La Stampa, 11 luglio 2020
Il borsello e la democrazia
Il lettore mi perdonerà, o più probabilmente mi ringrazierà, se gli risparmio i passaggi tecnici. Ma grosso modo le cose sono andate così: venerdì mattina, a Venezia, come se stesse parlando di Vivaldi o del Canaletto, il presidente Conte ha annunciato la proroga dello stato d’emergenza. Gliela dovrà concedere il Parlamento, una volta spiegata qual è l’emergenza, e in quale orbita eserciterà il suo beneamato dpcm. Per i più distratti, il dpcm (decreto del presidente del Consiglio) è una legge emanata dal premier dopo essersi consultato con Rocco Casalino e qualche ministro. Differisce dal decreto semplice perché quest’ultimo entra subito in vigore ma entro una data certa va approvato dalle Camere (le care leggi ordinarie votate in Parlamento non portano più, sono come il borsello, antiestetiche).
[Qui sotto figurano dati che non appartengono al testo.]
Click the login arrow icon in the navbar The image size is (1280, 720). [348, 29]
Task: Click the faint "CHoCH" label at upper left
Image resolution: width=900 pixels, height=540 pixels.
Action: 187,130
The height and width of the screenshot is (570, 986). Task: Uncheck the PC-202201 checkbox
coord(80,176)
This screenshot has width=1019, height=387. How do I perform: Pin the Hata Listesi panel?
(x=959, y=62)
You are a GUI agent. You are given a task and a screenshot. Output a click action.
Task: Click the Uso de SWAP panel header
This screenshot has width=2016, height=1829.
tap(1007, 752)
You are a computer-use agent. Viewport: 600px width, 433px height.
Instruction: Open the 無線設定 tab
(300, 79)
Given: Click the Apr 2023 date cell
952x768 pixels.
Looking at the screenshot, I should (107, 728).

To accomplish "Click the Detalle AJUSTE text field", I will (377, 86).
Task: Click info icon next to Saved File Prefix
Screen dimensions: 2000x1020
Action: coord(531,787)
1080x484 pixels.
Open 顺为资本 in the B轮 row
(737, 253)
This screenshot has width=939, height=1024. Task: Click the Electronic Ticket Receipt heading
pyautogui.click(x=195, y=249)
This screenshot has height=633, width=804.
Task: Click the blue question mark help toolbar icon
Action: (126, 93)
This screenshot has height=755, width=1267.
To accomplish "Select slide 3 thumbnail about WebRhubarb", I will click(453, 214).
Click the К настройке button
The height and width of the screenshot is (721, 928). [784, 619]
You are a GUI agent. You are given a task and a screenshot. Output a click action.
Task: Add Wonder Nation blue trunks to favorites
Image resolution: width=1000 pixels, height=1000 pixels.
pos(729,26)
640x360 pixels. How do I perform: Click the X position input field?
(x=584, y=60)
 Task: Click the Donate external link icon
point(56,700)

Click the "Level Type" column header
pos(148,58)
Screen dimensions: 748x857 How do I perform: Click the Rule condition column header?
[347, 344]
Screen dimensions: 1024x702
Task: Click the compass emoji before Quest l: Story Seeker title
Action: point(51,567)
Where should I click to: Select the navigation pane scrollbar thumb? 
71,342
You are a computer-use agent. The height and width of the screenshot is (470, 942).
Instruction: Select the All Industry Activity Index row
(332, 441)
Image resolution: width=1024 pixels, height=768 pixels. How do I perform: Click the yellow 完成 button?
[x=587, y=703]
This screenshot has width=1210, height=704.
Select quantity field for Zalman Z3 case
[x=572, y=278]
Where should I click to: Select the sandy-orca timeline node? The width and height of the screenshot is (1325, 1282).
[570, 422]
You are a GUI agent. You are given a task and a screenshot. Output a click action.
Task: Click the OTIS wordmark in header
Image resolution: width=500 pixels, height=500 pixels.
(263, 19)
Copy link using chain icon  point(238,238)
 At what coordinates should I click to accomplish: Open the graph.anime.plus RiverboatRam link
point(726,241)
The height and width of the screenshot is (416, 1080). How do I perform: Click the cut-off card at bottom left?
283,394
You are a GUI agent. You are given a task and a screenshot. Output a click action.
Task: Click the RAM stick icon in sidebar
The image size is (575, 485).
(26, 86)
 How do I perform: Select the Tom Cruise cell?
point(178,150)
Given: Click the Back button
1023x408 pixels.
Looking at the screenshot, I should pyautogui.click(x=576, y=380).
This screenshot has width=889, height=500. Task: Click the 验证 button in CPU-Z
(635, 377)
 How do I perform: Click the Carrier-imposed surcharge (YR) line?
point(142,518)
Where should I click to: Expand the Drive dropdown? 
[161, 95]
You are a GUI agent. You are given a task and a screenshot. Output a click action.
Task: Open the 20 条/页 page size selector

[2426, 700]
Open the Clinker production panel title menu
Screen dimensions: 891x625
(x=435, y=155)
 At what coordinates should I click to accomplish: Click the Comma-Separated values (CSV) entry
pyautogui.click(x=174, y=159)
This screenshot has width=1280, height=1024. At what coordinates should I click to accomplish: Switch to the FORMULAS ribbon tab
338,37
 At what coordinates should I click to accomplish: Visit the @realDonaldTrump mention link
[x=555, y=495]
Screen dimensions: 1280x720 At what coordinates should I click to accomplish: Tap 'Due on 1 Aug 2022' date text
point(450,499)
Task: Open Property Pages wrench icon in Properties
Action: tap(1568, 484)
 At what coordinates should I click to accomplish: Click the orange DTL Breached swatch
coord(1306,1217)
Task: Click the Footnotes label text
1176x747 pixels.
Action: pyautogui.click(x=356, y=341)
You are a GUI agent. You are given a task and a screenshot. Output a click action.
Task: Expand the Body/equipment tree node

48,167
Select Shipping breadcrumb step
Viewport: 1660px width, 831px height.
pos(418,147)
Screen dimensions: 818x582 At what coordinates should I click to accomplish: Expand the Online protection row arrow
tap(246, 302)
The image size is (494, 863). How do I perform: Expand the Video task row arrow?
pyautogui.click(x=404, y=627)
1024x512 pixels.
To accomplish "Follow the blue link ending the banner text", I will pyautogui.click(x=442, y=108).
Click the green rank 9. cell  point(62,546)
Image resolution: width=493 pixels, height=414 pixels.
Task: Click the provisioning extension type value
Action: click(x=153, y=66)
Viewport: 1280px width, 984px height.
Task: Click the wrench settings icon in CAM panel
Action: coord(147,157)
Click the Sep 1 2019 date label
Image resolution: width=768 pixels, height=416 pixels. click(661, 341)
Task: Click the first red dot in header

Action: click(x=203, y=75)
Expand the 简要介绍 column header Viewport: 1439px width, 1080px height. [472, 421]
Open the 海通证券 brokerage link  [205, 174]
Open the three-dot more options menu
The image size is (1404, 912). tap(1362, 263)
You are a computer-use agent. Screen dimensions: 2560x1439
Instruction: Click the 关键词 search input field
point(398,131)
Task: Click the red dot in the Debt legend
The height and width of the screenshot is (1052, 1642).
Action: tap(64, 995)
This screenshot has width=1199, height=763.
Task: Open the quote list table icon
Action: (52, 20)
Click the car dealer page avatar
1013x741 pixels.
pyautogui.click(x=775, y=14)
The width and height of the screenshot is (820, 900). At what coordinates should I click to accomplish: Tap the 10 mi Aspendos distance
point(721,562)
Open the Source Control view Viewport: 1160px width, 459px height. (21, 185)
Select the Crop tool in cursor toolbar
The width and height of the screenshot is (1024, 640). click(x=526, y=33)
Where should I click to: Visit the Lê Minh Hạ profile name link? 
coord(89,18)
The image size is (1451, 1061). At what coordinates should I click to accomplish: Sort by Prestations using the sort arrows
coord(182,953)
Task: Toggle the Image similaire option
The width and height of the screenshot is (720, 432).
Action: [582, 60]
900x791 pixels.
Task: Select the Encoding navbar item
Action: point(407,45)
Dunque, da qui a fine anno, Conte continuerebbe a decidere questo e quello per come gli gira. Ed è buffo perché siamo (quasi) tutti tornati al lavoro, viaggiamo con le metropolitane e i treni, la sera andiamo al ristorante, ci beviamo una roba ai tavolini del bar, organizziamo cene con gli amici, in un volonteroso approccio alla normalità. Soltanto il governo si sente di restare in un regime eccezionale e, a essere maliziosi, vien da pensare sia l’unico modo per evitare l’andirivieni in quell’impiccio che è il Parlamento, con l’aria litigarella che tira e la maggioranza ridotta a un’ipotesi. Ecco, forse l’emergenza non è tanto nel Paese quanto nel governo e allora tocca sopravvivere, e con l’alibi di salvare la democrazia dall’orco Salvini se ne prolunga la reclusione in quarantena. Ricordo che la democrazia qui ha 75 anni, è una categoria a rischio.